Studying and understanding teleconnections is an important challenge and an undertaking that can greatly benefit from utilization of the Digital Earth platform’s capabilities of macroscopic multiparameter data integration to enable discovery of hidden and underlying connections in the Earth system and reveal the mechanisms to improve predictions of climate and weather. Various aspects remain to be identified and can benefit from the Digital Earth platform. For example, regarding ENSO and the North Atlantic Oscillation (NAO), we know relatively little about the teleconnection between the stratosphere and the Earth’s surface. A strong vortex is formed over the polar region in winter, and the vortex intensity changes. When the vortex is strong, a tightly stable cycle is concentrated in the stratosphere, with little connection to the troposphere and the Earth’s surface. When the vortex is weak, the control is not very stable, and it can generate a large-scale dynamic process. Therefore, it can be transmitted to the surface of the Earth through the convective top layer. It causes unusually cold weather at high latitudes, for example, in Scandinavia. When the Arctic vortex weakens, cold air flows outwards and downwards. Another example is the study by Zhang et al. (2019), which showed that the mean winter visibility throughout most of eastern China is negatively correlated with the preceding Antarctic Oscillation (AAO), especially in northern China. It emphasizes the important roles of sea surface temperature warming or cooling tendencies in the northwestern southern Indian Ocean (NSIO) and provides possible pathways through which NSIO warming may influence the atmosphere of northern China.

4 Impacts and Response

4.1 Ecosystems

Currently, the spatial data used to analyze the response of large-scale ecosystems to climate change are mainly acquired from long-term time series data from medium- and coarse-resolution optical satellite sensors such as AVHRR, MODIS, SPOT, VIIRS, SeaWiFS, and MERIS, which have inconsistencies between the sensors and their time spans (Guay et al. 2014). Several released global data series are generally based on the records of a single sensor. There are few data series from multisource data fusion and integration. However, satellite data often contain uncertainties caused by biases in different sensors and retrieval algorithms as well as inconsistencies between continuing satellite missions with the same sensor. Undetected drifts in sensor sensitivity have been cited as the main reason for the apparent spectrum of change. If the procedures for merging data from different time series are not well-developed and calibrated, the uncertainties can potentially be high in combined datasets. An integrated vegetation index dataset based on system calibration and data fusion is an important requirement for the Digital Earth platform.

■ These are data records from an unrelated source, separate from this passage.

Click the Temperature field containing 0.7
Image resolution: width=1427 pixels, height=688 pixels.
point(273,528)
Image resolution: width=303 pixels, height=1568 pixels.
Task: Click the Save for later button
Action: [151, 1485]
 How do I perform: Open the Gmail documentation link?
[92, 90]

Due to the complexity of ecosystem dynamics in the context of climate change, traditional methods based on single-satellite data have great limitations. By integrating and comparing multiple satellite datasets and ground observation data, the Digital Earth platform can dynamically and effectively display and analyze the trends of climate-related parameters.

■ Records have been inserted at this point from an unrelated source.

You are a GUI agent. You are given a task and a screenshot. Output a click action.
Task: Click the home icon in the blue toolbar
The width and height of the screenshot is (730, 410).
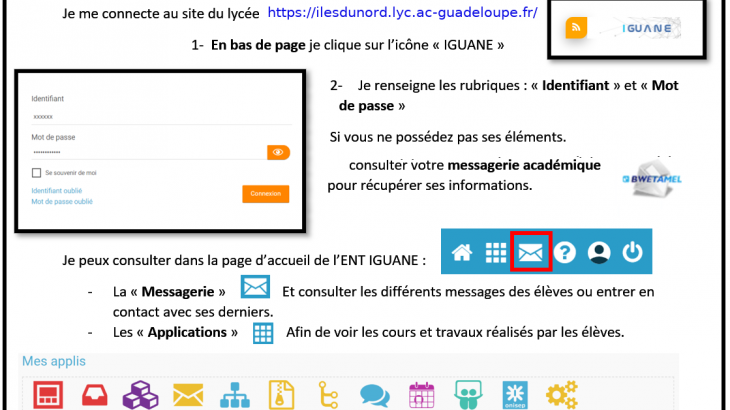461,252
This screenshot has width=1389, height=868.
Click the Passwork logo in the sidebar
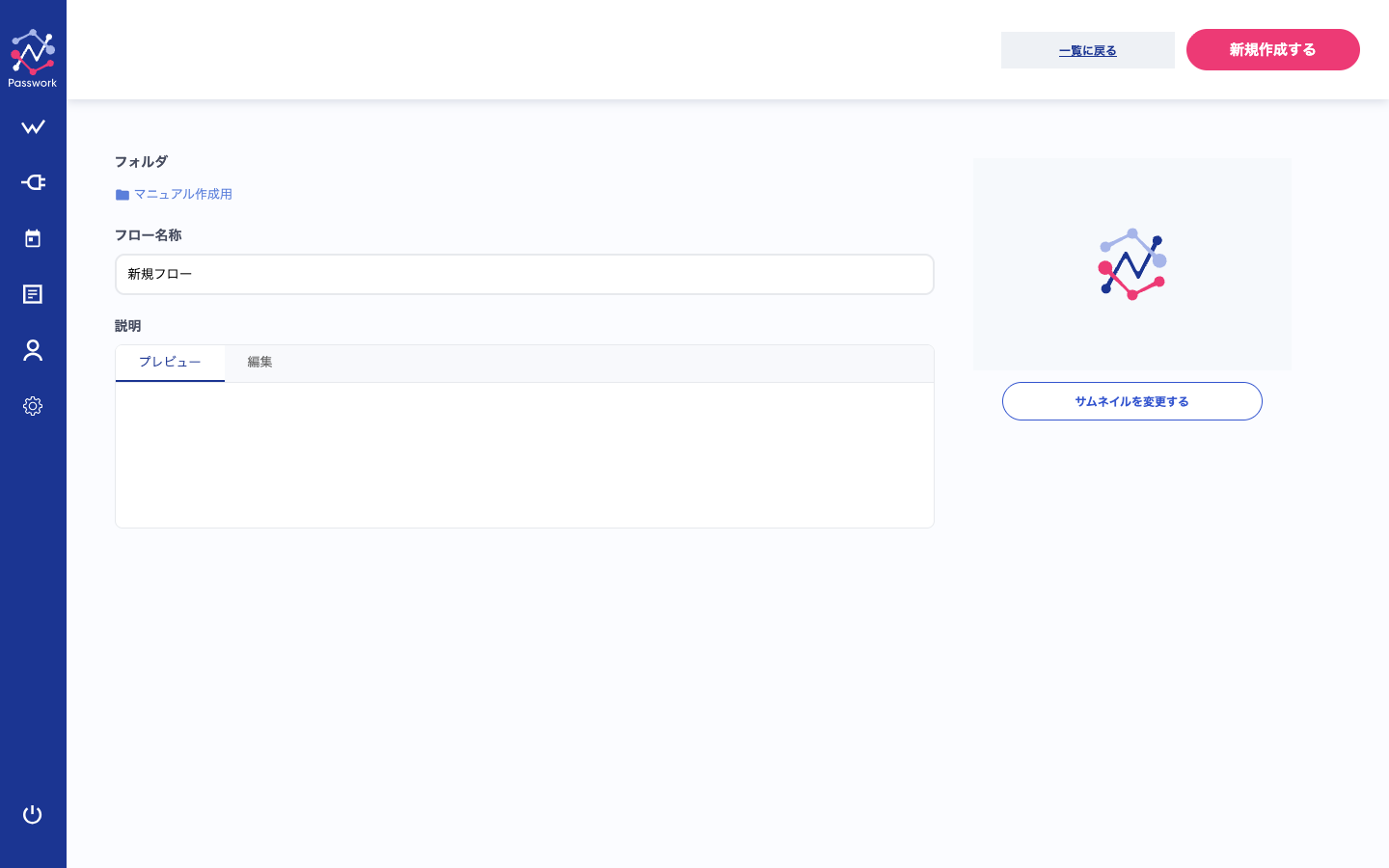[33, 58]
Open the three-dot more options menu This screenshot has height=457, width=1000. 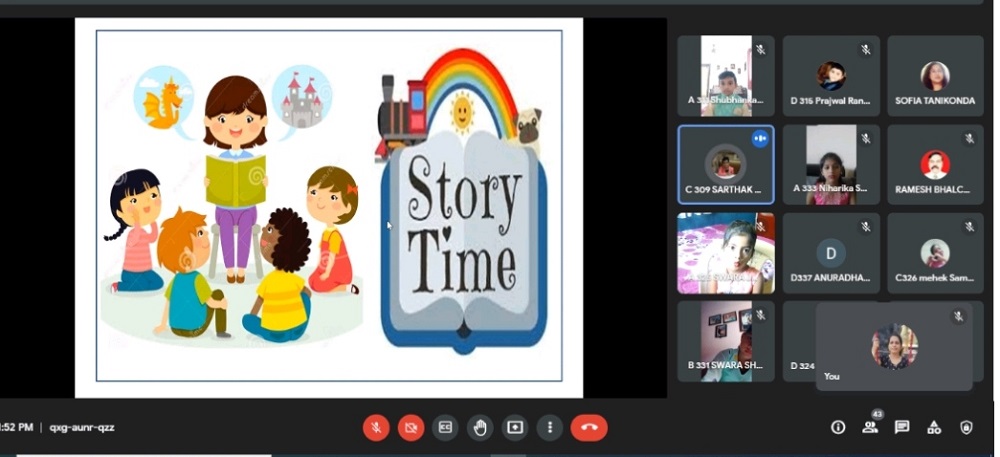[549, 428]
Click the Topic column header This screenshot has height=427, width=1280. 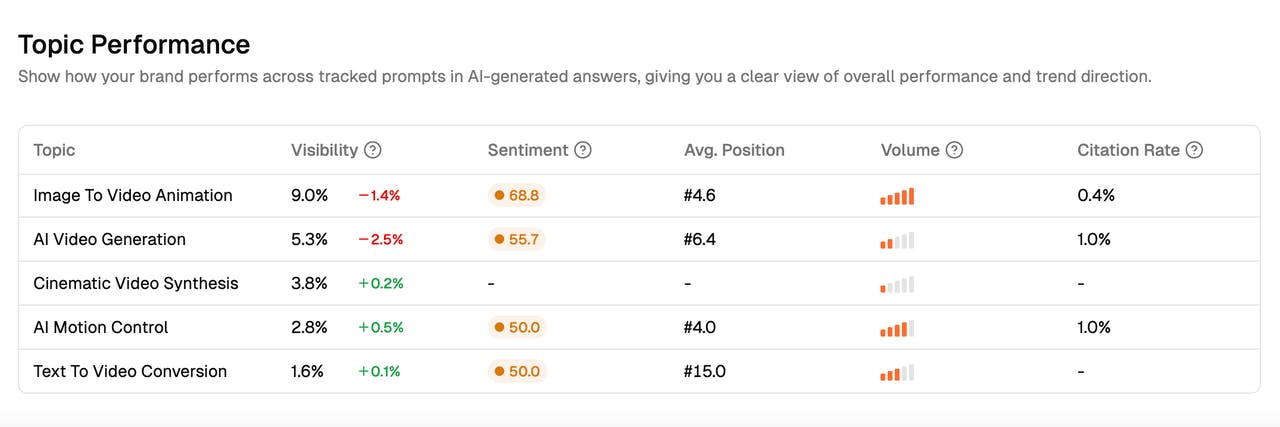point(54,150)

4.2 Water Cycle and Water Resources

The global water cycle involves transformation, flow, and redistribution, and the redistribution of global and regional energy and regulation of the climate. The Earth observation system can quantitatively monitor many key parameters of the global water cycle, including various forms of precipitation (such as rainfall, hailstones, ice rain, and snow), atmospheric water vapor, surface evaporation, vegetation canopy transpiration, surface water, snow, continental glaciers, sea ice, soil moisture, and surface runoff.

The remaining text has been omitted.